Myriam: I think this is what fiction can do best. You know, I mean, I think this is why I really . . . I enjoy writing novels because I think it allows you to really center the human experience in history. Right? I mean, we have our historians. We have excellent historians who can do that kind of work. Or we have people who are in some way, not quite journalists, but who are able to do the conversations on the ground and and frame those for a wider readership.
But I think that fiction does something that those works cannot do, which is to allow the reader to enter a world, you know, on its own ground and to really feel what it might be like to have been in that particular historical moment or historical historical experience. So I think, like Ward, my intent was to make you travel with the characters as opposed to feeling like you were outside of it and reading a report about the events—you know, that you would really want to see the outcome for the characters and want to be led by them, whatever those outcomes might be. I think that’s what fiction can do that no other genre can do quite as well.
I mean, certainly, I think memoir can do a great deal of that. But memoir is very particular to usually, you know, one individual’s experience or in the case of the Danticat memoir that I mentioned earlier, you know, it only can cover a few lives. I think with fiction, you can do. . . . It’s much more pliable, right? Because even though memoir utilizes some aspects of fiction to tell the story of a period or of a person, fiction really allows you to go into so many places that . . . that, you know, that you can’t really render with as much flexibility when you’re doing memoir or journalism.
And this is not to say, you know, that in What Storm, What Thunder , I didn’t do my due diligence of checking facts and rechecking, you know, doing some research, sometimes after the fact. You know, writing a character and then checking, you know, is this what would really have happened, for example, with a little boy, you know, the eleven-year-old boy Jonas, who goes for an amputation? And I did more research. I always knew that he would go through this experience, but I did more research after the fact to make sure that the medical information was correct. You know? But it’s very, you know, would have been one thing to write a sort of academic journalistic account of a child who really did go through this experience. It’s another thing to make you see or feel that experience through that child’s own eyes and perspectives. And I think the fictional account allows you to to feel more and to sympathize more and perhaps maybe to emphasize.
Kendra: That is incredibly thought provoking.
Myriam: But, you know, could I add something, Kendra?
Kendra: Oh, yes, please.
Myriam: Because my, okay, because my thought. . . . My other thought as, you know, as I’m thinking about your question is, you know, why did I write this book in this way? And you asked the earlier question about the ten voices. Part of the challenge in writing about the earthquake and writing about Haiti more generally is that there are so many misconceptions about Haiti as a place, as a place with a complex history, and as a place where there is a great deal of suffering. So there’s a lot of misconceptions and misunderstandings around what Haiti is, how Haitians live their lives or experience their own culture or their own country.
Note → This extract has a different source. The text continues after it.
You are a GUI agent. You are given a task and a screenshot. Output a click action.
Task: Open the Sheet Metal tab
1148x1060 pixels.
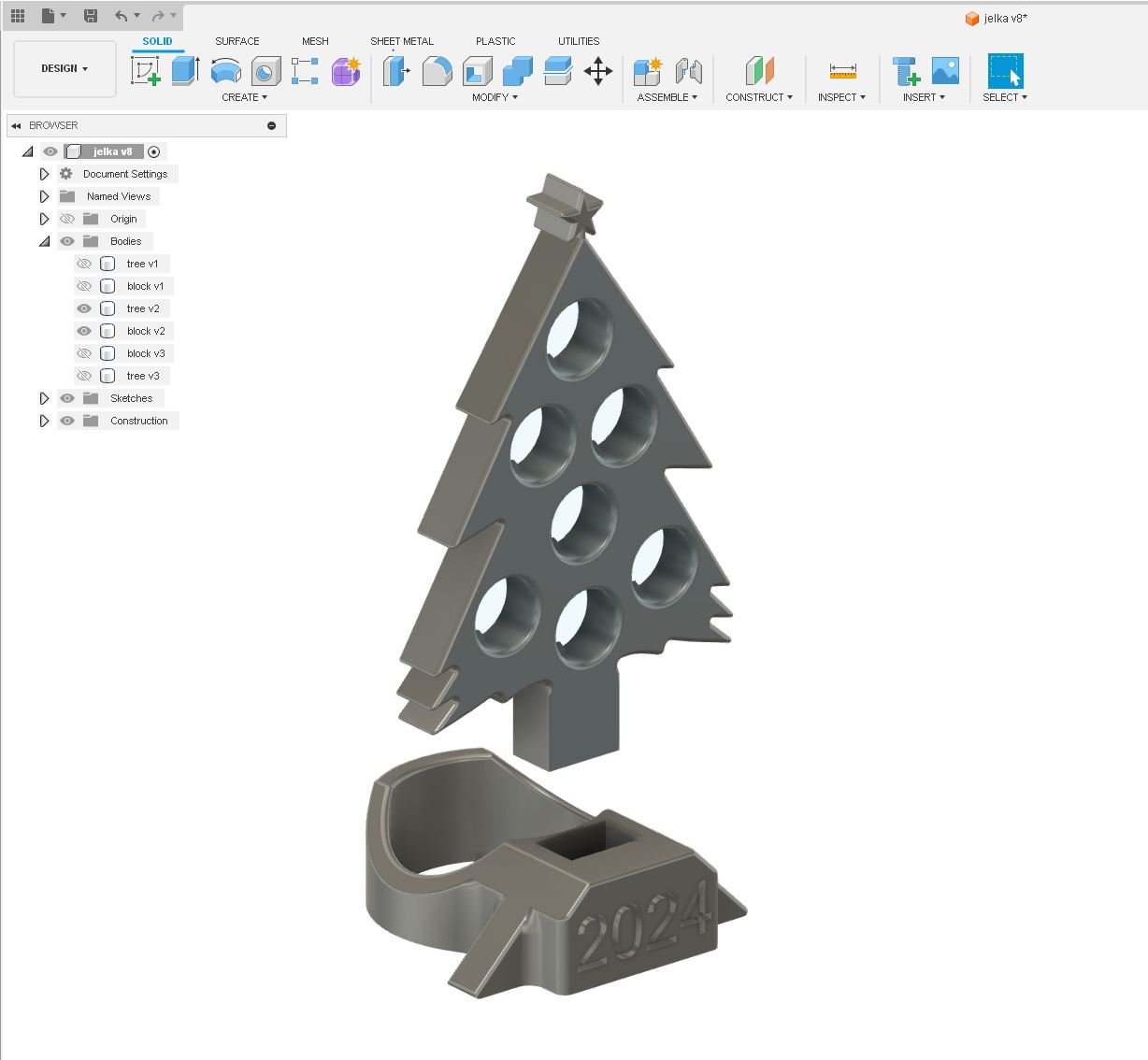[402, 41]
And part of my challenge in this novel was to humanize the Haitian experience for the reader and to make them see Haiti in a different way if they had any of those preconceptions in mind. And so that also, I think, is what fiction can do, which is to really plunge you underwater in the most positive of ways, even when it’s troubling, you know, so that—troubling in the sense that some of these characters go through harrowing experiences, but you’re willing to follow them there because you believe in their humanity. And I think that this is something in terms of a general discourse around Haiti that has been lost over time.
And so I think that’s why, you know, like Ward, I wanted this to be a very intimate experience for the reader, one that if you chose to enter this novel and you stayed with the characters—you were willing not to look away from, not to look away from the disaster and its experience—understanding that real people went through this, people like you and I, and some . . . not everyone survived. And . . . and even those who survived physically may not have survived emotionally or psychologically or are doing so with difficulty. And to have empathy and understanding for that in the larger context of what Haiti represents in the hemisphere or vis-a-vis the United States and so on.